I folded up a load of clean clothing for Niko, all neat little packages, sorted by clothing type and drawer (he has a drawer that holds pyjamas, underpants, and socks; and a drawer that holds long and short pants and long and short sleeve shirts, each of those getting their own section). I placed them carefully in a basket and told him to put away his clothing.

He refused.

He offered that I could help him, and we could work together, and I could put them away for him.

I declined.

He asked if he could watch tv.

I declined.

He eventually hoisted the basket and brought it into his room, threw it onto the floor, and stared at it, then stared at the dirty clothing on the floor next to his empty hamper.

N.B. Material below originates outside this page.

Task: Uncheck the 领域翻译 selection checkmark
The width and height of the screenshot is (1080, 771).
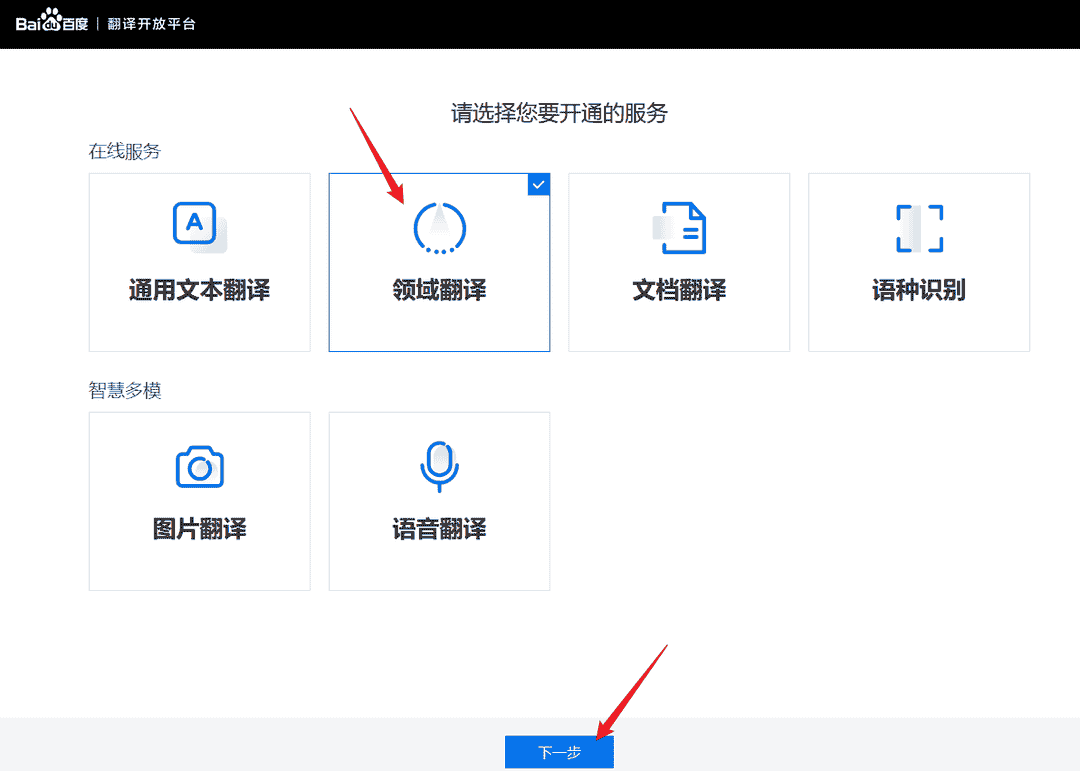Action: point(538,184)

Then he picked up one t-shirt from the middle of the pile, shook it out, walked over to the underpants drawer, opened it shoved the t-shirt in, closed the drawer, and walked back to the basket.

He proceeded to pick up each item individually, carry it over to the drawers, open the drawer, place it, and close it for each item. SO MANY EXTRA STEPS. He took many breaks to drink water, show me his electric train, pick up (individual) pieces of dirty clothing (one by one) and drop them in the hamper, move dinosaurs around, climb into the basket and rub his head all over the clean laundry, etc.

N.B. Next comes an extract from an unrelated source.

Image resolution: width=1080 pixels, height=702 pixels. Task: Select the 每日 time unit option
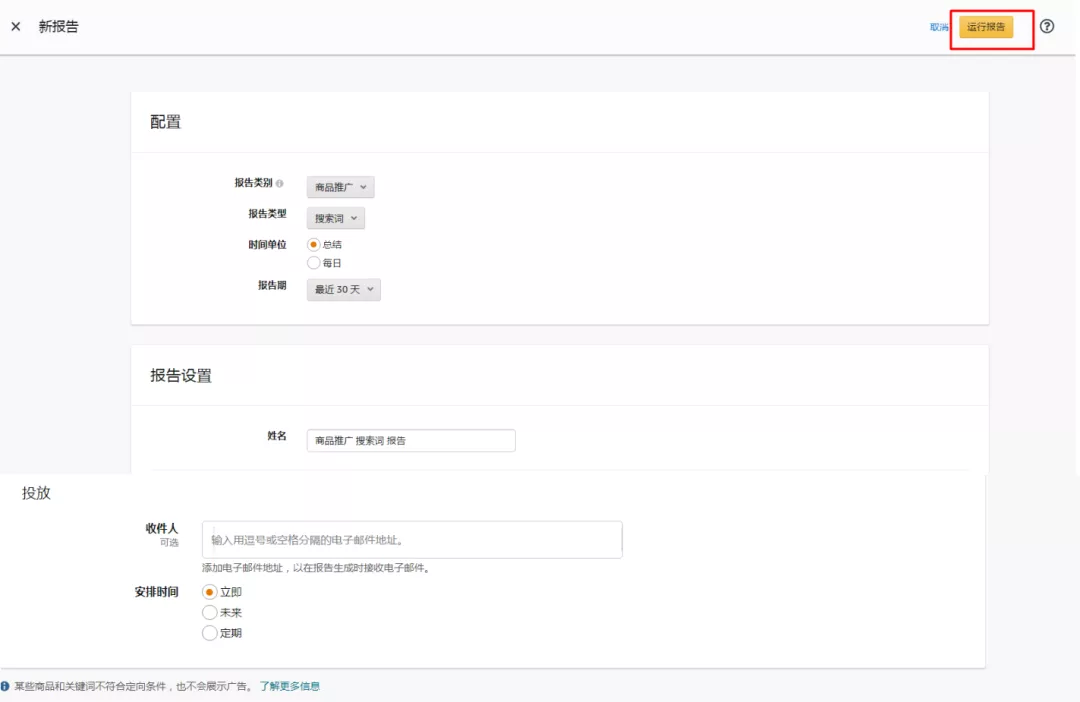(313, 262)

What should have taken five minutes MAXIMUM took fifteen and I finally grabbed a stack of pyjamas, thrust them at him, and ordered him to put them in the drawers. I did the same with the t-shirts, insisting LIKE SOME KIND OF JERK that they all go in the same drawer that holds his other t-shirts.

Oh my goddddddddddddddddddd.

He’s been super “helpful” all day including asking if he could help me clean the bathroom then rejecting all tasks I offered him and standing RIGHT NEXT TO OR BEHIND ME the entire time. Like a limpet, but one that tells really shitty jokes (why did the chicken cross the road? BECAUSE OF A RADIATOR!)

We started the day off, btw, by testing out our new sprinkler in the front yard. Our yard is so small it was hard to adjust it to not water other peoples’ yards and houses, the sidewalk, etc. One of our next door neighbors (who listens to Rush Limbaugh REALLY REALLY LOUDLY) came outside to monitor our progress and I started getting super paranoid he was getting pissed off at us for watering his steps but then he kept laughing at Niko’s antics so maybe he was just curious I DO NOT EVEN KNOW. Our sprinkler’s adjustable and I kept darting over to it, trying to avoid the spray and also make it not spray in peoples’ windows, and I’m sure that was comedic to watch. Niko looked like he was having fun the whole time, but after the fact he complained about how he hates getting wet and he hates water and the only reason he spends an hour+ in the bath tub splashing around is because he HAS to get wet to get clean. THE ONLY REASON. Playing in water is AWFUL and HORRIBLE and for SUCKERS. I didn’t take any photos of him pretending to have fun running into the hose and sprinkler because I didn’t want my camera or phone to get wet.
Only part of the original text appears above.